Puede que hoy sea el último día de una tradición estudiantil, la champanada, que se remonta a comienzos de los años ochenta. La continua presión policial desde comienzos de la presente década ya finiquitó su sede habitual, La Antigua, para trasladarla al Campus Esgueva. Y allí se quedó hasta el año pasado, cuando los jóvenes tuvieron que mudarse un poquito más lejos -al Campus Miguel Delibes-. El fuerte dispositivo de agentes anunciado allí desde primera hora de la mañana de hoy es más que probable que ponga fin a una celebración entre universitaria y escolar que cada año dejaba toneladas de basura donde tenía lugar.
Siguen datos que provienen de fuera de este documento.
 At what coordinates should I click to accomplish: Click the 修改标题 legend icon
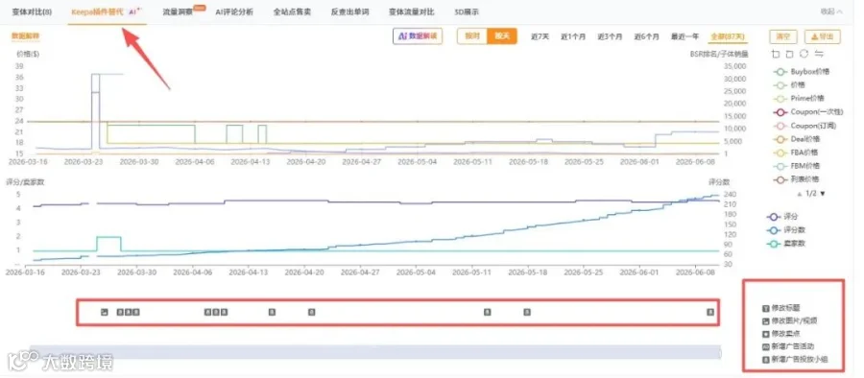765,308
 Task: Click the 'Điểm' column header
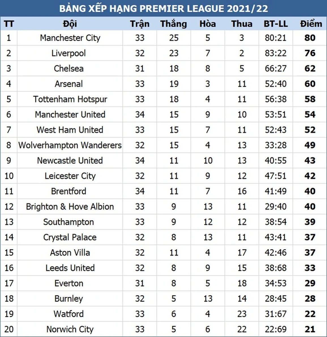[x=311, y=24]
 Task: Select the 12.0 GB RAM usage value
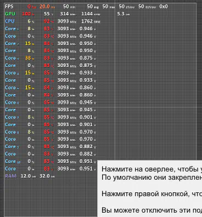click(29, 176)

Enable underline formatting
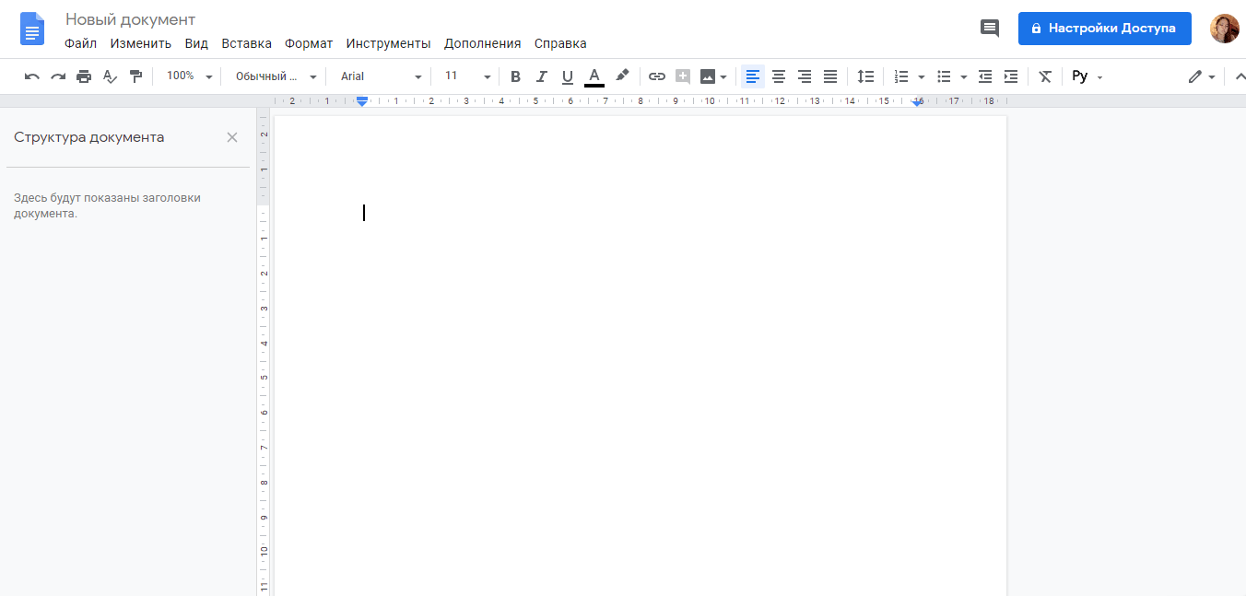pos(567,76)
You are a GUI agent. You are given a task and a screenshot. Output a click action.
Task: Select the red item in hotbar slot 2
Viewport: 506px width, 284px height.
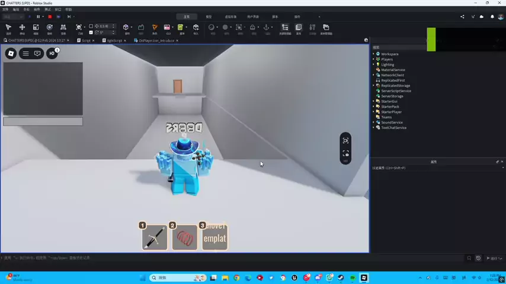pyautogui.click(x=185, y=238)
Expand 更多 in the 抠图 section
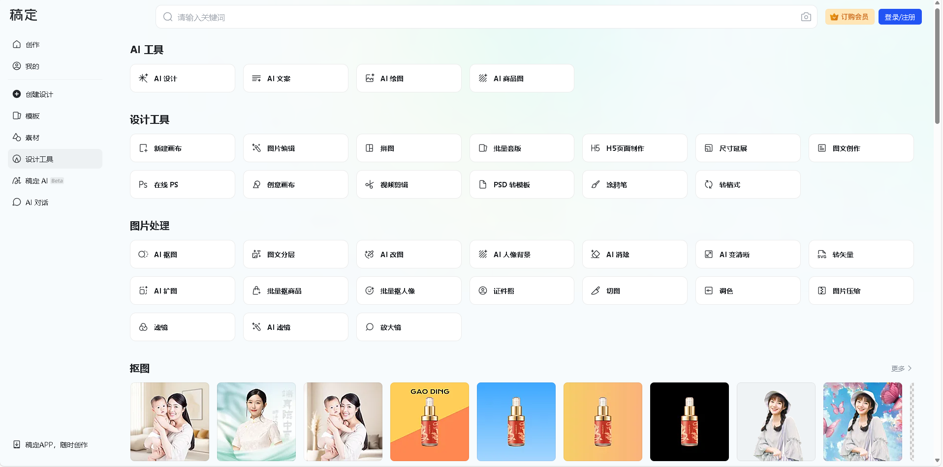The height and width of the screenshot is (467, 943). (x=901, y=368)
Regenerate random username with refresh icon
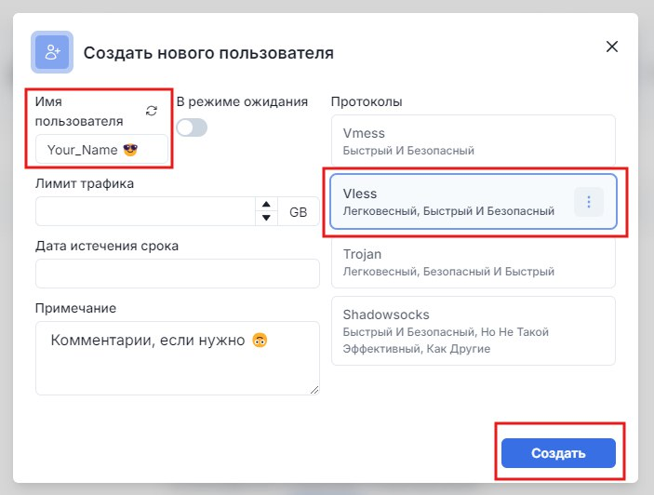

Pero esa, claro, es la teoría. Las redes sociales eran ayer un auténtico hervidero de jóvenes posicionándose a favor y en contra de la celebración. Nada menos que 8.526 estudiantes anunciaban a través de un evento creado para la ocasión en Tuenti su intención de acudir hoy a la cita en el entorno de la Facultad de 'Teleco' y otros 9.392 afirmaban que quizás harían lo propio. ¿Qué ocurriría si 17.918 jóvenes acuden a una celebración prohibida por la propia Universidad con la colaboración de las policías Local y Nacional? La cuestión comenzará a responderse desde las 10.00 horas.
Concentración fallida
El evento de Tuenti, al que se oponían otros 7.444 usuarios, viene a reclamar la champanada como la última fiesta universitaria a raíz de las prohibiciones de los botellones en la calle que hasta este mismo año protagonizaban miles de jóvenes en cada facultad que celebraba su patrón. El problema es que la legión de seguidores se quedó ayer en la Red y solo cuatro estudiantes de la asociación Adde, y es literal, acudieron a la concentración de protesta convocada por ellos mismos delante de Filosofía y Letras para defender las «fiestas universitarias».
Otra agrupación de alumnos, Ajio, anunció también ayer una «inminente campaña de protestas para volver a consensuar las fiestas universitarias» y lamentan el «talante» mostrado por el rector, Marcos Sacristán, en el último encuentro.
La lluvia, como ya ocurrió en 2009, tendrá mucho que decir hoy sobre la continuidad o no de la fiesta.